Rewrite the records below as a numbered list with one line per item, skipping any blank lines. Leave the pictures out of the list.

--- BEGIN Material for the task ---

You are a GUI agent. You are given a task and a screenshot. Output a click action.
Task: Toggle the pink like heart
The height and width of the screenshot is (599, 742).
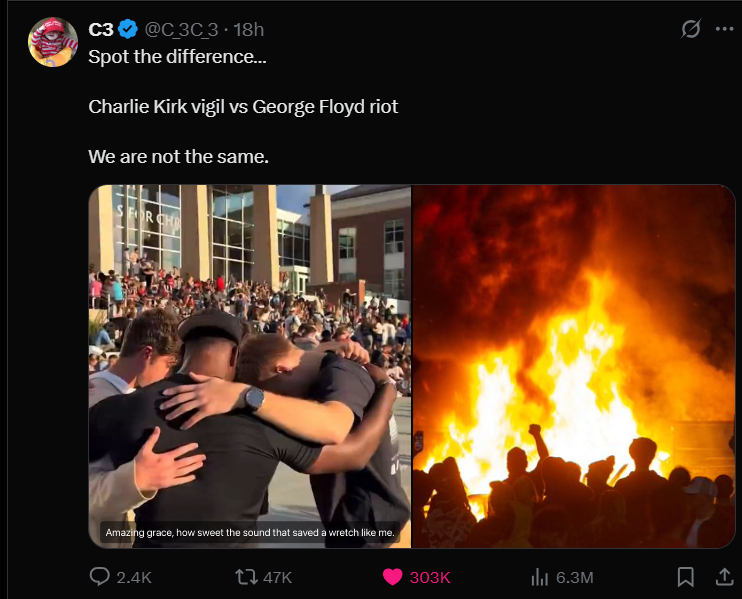click(x=392, y=577)
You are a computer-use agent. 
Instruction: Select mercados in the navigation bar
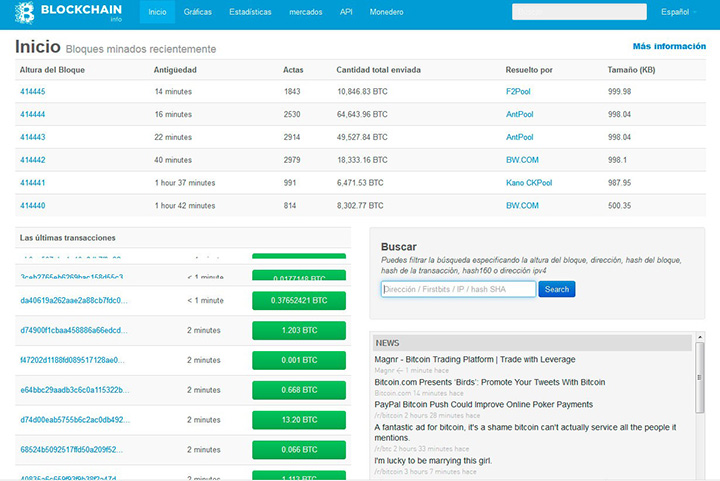305,12
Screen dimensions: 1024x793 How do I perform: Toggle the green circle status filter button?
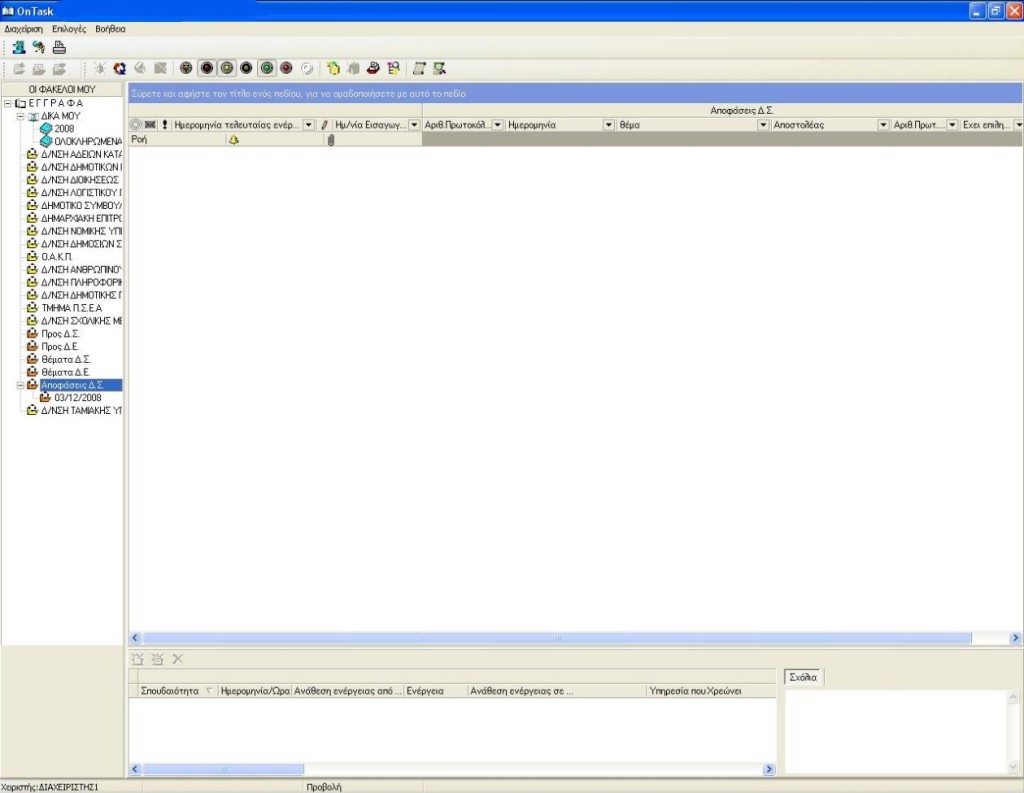pyautogui.click(x=266, y=69)
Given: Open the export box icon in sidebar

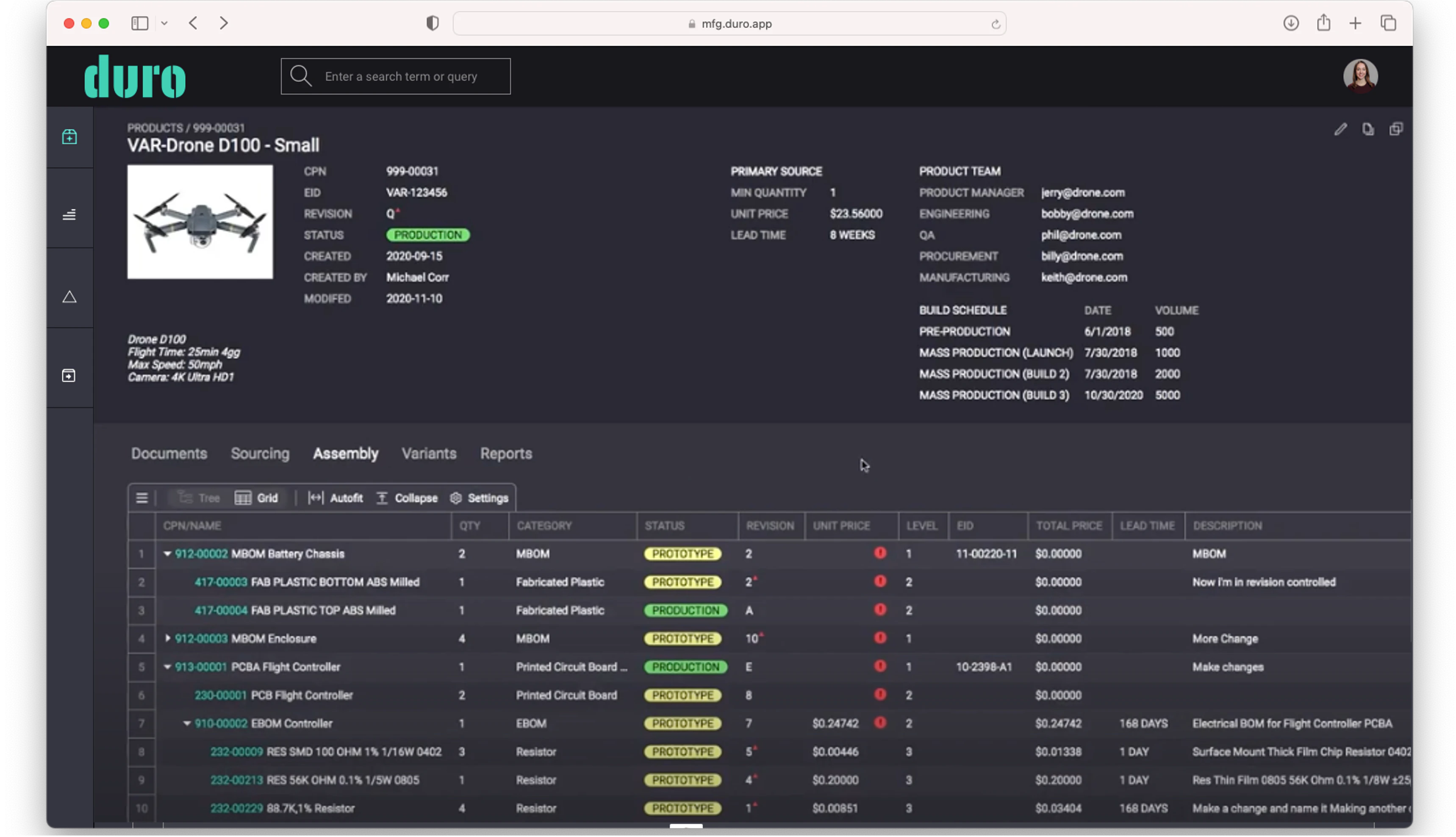Looking at the screenshot, I should click(x=68, y=375).
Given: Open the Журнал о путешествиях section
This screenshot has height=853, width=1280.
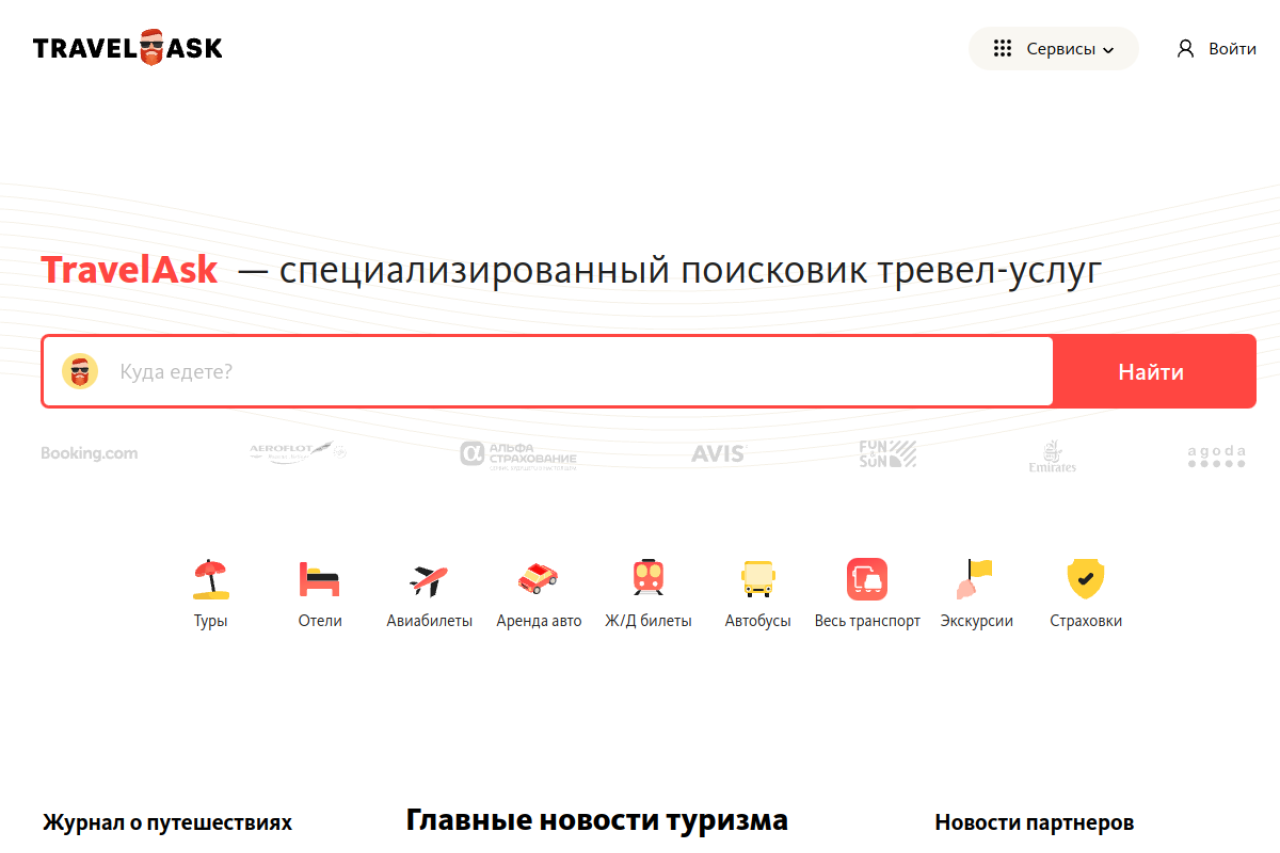Looking at the screenshot, I should tap(167, 823).
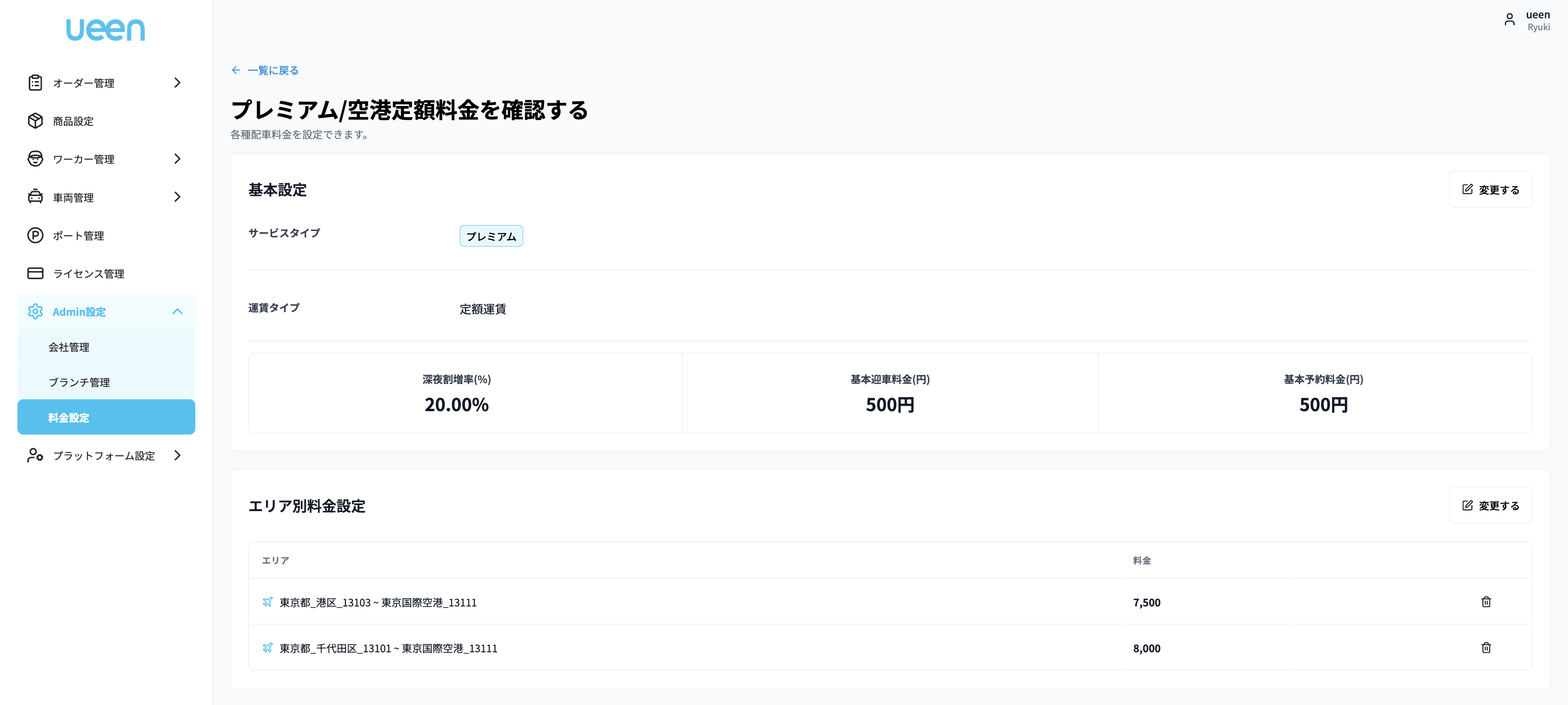Click the ライセンス管理 card icon
Screen dimensions: 1568x705
[35, 273]
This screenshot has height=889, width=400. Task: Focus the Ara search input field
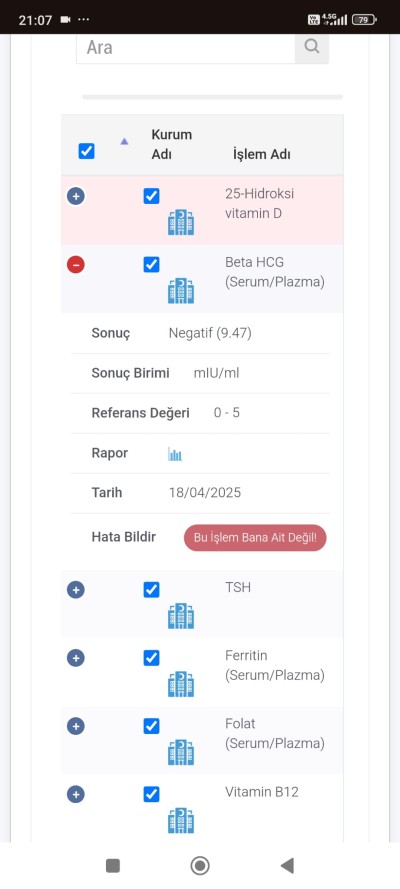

--- END Material for the task ---

# Answer to this task
1. You are a GUI agent. You are given a task and a screenshot. Output a click action.
2. Task: Toggle the pink like heart
3. The height and width of the screenshot is (599, 742).
4. click(x=392, y=577)
5. You are a computer-use agent. 
6. Instruction: Select mercados in the navigation bar
7. 305,12
8. Screen dimensions: 1024x793 How do I perform: Toggle the green circle status filter button?
9. pyautogui.click(x=266, y=69)
10. Given: Open the export box icon in sidebar
11. Looking at the screenshot, I should click(x=68, y=375).
12. Given: Open the Журнал о путешествиях section
13. This screenshot has height=853, width=1280.
14. Looking at the screenshot, I should tap(167, 823).
15. Click the ライセンス管理 card icon
16. Screen dimensions: 1568x705
17. [35, 273]
18. This screenshot has height=889, width=400. Task: Focus the Ara search input field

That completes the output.